- **RECORDS FOR THE TASK**:
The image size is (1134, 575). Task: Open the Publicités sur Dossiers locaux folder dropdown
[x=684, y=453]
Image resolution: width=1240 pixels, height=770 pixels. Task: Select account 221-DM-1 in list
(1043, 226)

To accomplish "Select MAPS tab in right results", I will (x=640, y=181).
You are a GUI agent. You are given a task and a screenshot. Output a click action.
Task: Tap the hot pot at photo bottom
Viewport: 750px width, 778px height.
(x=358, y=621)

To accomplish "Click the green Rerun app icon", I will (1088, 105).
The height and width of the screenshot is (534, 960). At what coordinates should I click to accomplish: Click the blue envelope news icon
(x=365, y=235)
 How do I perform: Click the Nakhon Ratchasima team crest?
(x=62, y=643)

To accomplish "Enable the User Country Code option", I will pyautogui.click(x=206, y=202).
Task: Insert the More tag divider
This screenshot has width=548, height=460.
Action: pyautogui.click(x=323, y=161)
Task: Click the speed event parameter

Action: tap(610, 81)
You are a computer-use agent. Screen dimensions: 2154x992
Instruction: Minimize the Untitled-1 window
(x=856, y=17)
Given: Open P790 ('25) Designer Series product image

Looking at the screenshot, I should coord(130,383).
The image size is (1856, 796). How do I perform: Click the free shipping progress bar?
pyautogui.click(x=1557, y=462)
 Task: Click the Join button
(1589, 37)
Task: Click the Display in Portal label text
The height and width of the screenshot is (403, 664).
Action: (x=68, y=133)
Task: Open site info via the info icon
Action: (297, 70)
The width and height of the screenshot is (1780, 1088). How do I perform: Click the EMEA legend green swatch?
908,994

- **TASK OBJECTIVE**: Each of the records is to be written out again exactly.

- **REPLY TO THE EXERCISE**:
The image size is (1134, 575). Task: Open the Publicités sur Dossiers locaux folder dropdown
[x=684, y=453]
Image resolution: width=1240 pixels, height=770 pixels. Task: Select account 221-DM-1 in list
(1043, 226)

To accomplish "Select MAPS tab in right results", I will (x=640, y=181).
You are a GUI agent. You are given a task and a screenshot. Output a click action.
Task: Tap the hot pot at photo bottom
Viewport: 750px width, 778px height.
(x=358, y=621)

To accomplish "Click the green Rerun app icon", I will (1088, 105).
The height and width of the screenshot is (534, 960). At what coordinates should I click to accomplish: Click the blue envelope news icon
(x=365, y=235)
 How do I perform: Click the Nakhon Ratchasima team crest?
(x=62, y=643)

To accomplish "Enable the User Country Code option", I will pyautogui.click(x=206, y=202).
Task: Insert the More tag divider
This screenshot has width=548, height=460.
Action: pyautogui.click(x=323, y=161)
Task: Click the speed event parameter

Action: tap(610, 81)
You are a computer-use agent. Screen dimensions: 2154x992
Instruction: Minimize the Untitled-1 window
(x=856, y=17)
Given: Open P790 ('25) Designer Series product image

Looking at the screenshot, I should coord(130,383).
The image size is (1856, 796). How do I perform: Click the free shipping progress bar?
pyautogui.click(x=1557, y=462)
 Task: Click the Join button
(1589, 37)
Task: Click the Display in Portal label text
The height and width of the screenshot is (403, 664).
Action: (x=68, y=133)
Task: Open site info via the info icon
Action: (297, 70)
The width and height of the screenshot is (1780, 1088). How do I perform: Click the EMEA legend green swatch?
908,994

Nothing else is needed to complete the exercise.